Como quiera que sea, lejos de los marcos psicológicos, históricos y filosóficos, el Hombre, es decir nosotros, ha organizado sus mentiras de tal manera, con tanta precaución, que puede funcionar socialmente sin sobresaltos. Claro que hay niveles de mendacidad. Si bien la Política contiene un crecido número de representantes bifrontes y las religiones, históricamente, han utilizado, en ocasiones que es mejor olvidar, el nombre de Dios en vano, mediante métodos inquisitoriales o el negocio de indulgencias, a mí me interesa el adaptado crónico, cría legítima del desajuste placentero (valga), propio de la mentira llamémosla privada. En ese clima, sentimientos, acciones y parloteos se desvalorizan. Para tal categoría vivir no es otra cosa que eslaboncitos bien apretados de sucesivos optimismos cotidianos, que incluyen el sentimiento del deber cumplido, pasando por el sexo, la buena mesa (el sujeto pertenece a una clase bien educada), el mérito en el trabajo, raquíticos sobresaltos del corazón que llama emociones, contactos superficiales que llama amistad, represión sistemática que llama decencia, barniz de lectura ocasional que llama cultura, pérdida eventual de algún allegado que llama dolor, mímica social en pareja que llama amor...

El que te dije, indignado, determina que lo anterior es una burla al hombre normal y decente. Reacción semejante a la de una buena madre, ama de casa, que no comprende cómo su muchachito, siendo la vida tan sencilla, se la complica escribiendo esas ideas tan raras. Por otra parte, reconozco que mis tanteos carecen de originalidad.
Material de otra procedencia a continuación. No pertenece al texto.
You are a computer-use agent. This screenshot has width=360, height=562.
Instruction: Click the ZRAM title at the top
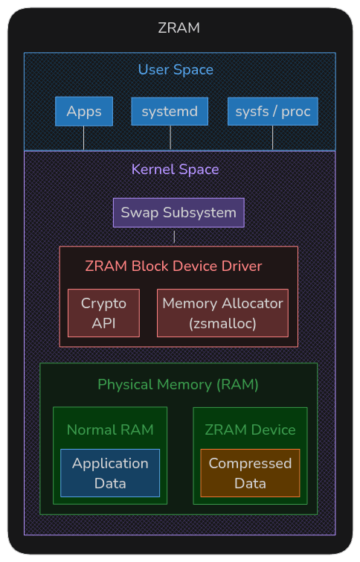179,28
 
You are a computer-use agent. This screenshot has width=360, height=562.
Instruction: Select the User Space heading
176,69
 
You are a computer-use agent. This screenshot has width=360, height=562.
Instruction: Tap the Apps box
84,112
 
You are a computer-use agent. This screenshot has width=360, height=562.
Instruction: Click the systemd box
170,112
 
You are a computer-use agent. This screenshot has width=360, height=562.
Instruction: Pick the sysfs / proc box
273,112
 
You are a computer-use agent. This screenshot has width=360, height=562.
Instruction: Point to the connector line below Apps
84,138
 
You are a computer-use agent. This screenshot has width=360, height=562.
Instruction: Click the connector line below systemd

Muchos seres antes han llegado a la misma conclusión: somos para otra cosa. Qué cosa sería está por verse, porque si pudiera determinarla me convertiría en moralista, en hombre de púlpito, lo que sería otra mentira. Que baste la inquietud, no la utopía, pues nadie desconoce las actitudes humanas que harían más noble la existencia.

Platón decía que una vida no examinada no merece ser vivida. ¿Cómo olvidarnos de lo único que poseemos... a corto plazo? Asfixiados por las cuantiosas distracciones ofrecidas por las técnicas, no es fácil indagarse sin hacer trampa. Suele argumentarse que no hay tiempo: el trabajo, tantas preocupaciones... son excusas atendibles. Pero llegará el día en que los ¿por qué?, los ¿para qué?, los ¿qué pasó con mi vida?, alimenten la angustia de un final desconcertante donde el hombre, tal vez, reconozca que ha sido engañado y se haga cargo de su morbosa inclinación hacia la servidumbre y la idiotez.